§ TASK GOAL:
Images should be omitted while the rest of the data is duplicated exactly.

(Saved entries)
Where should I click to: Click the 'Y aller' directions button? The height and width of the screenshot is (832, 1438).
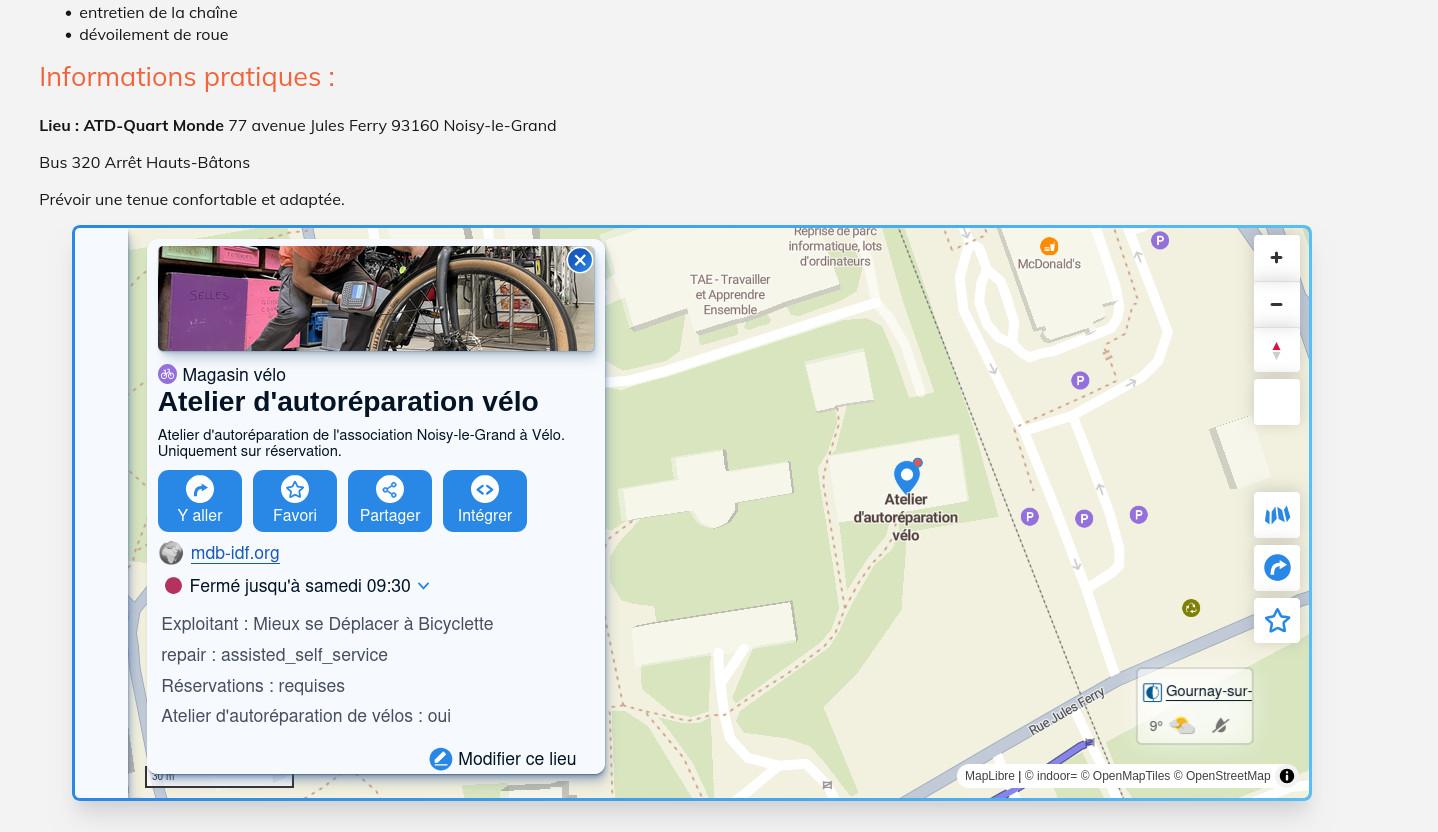pos(200,501)
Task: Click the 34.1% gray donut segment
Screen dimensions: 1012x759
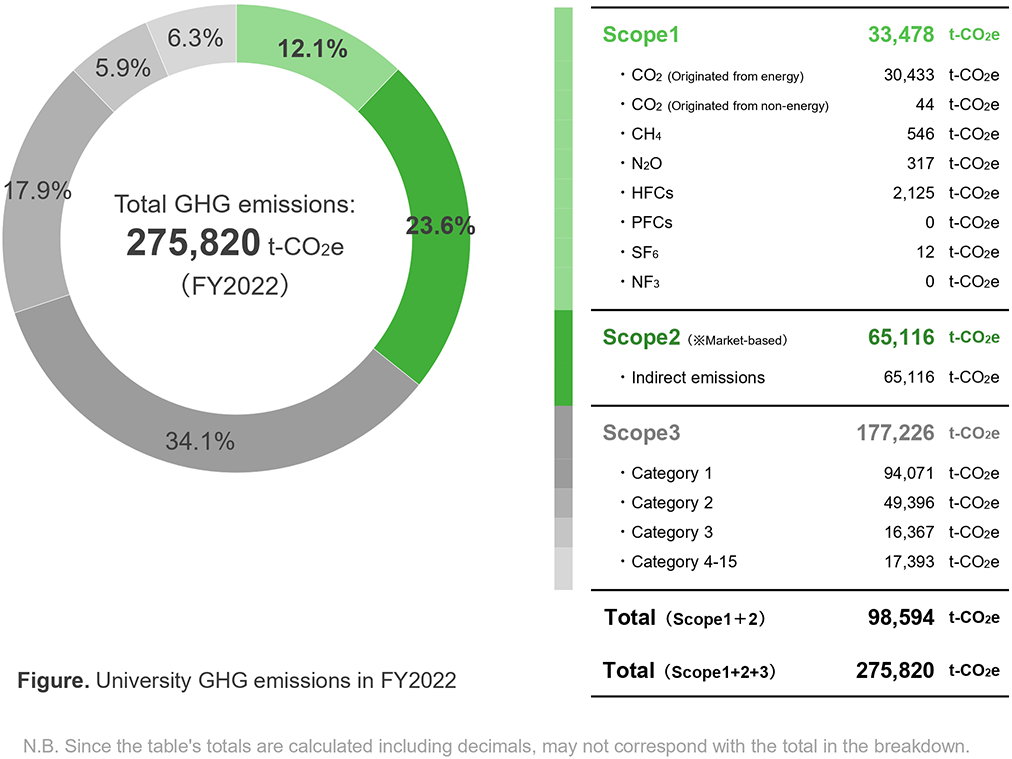Action: click(x=200, y=438)
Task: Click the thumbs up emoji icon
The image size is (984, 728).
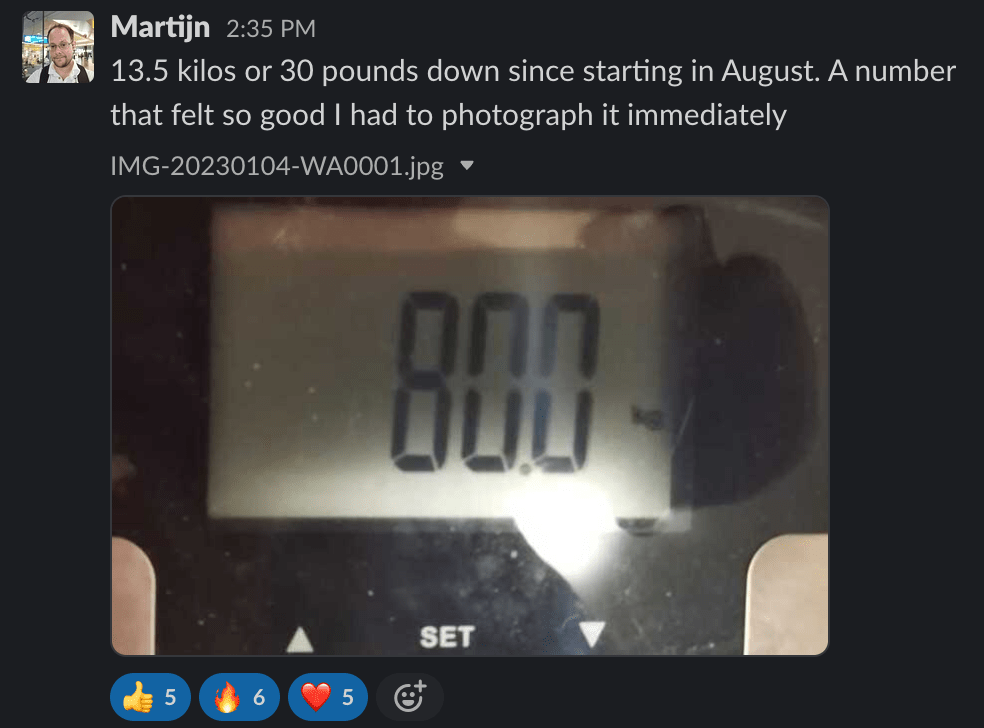Action: (138, 697)
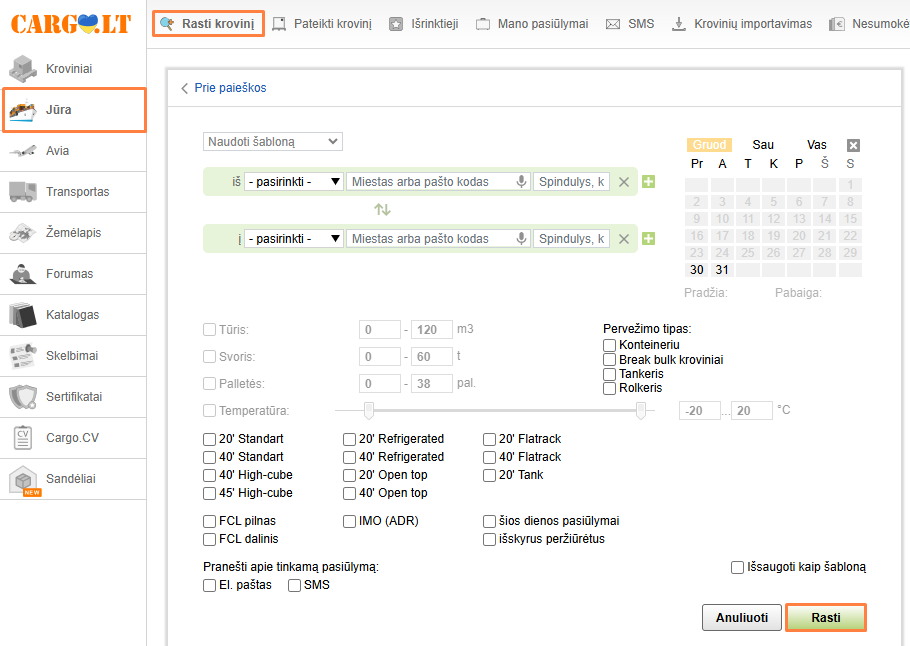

§ ANSWER BOX:
Where should I click to: Click the 'Y aller' directions button? The height and width of the screenshot is (832, 1438).
pos(200,501)
Task: Click the 34.1% gray donut segment
Screen dimensions: 1012x759
Action: click(x=200, y=438)
Task: Click the thumbs up emoji icon
The image size is (984, 728).
Action: (138, 697)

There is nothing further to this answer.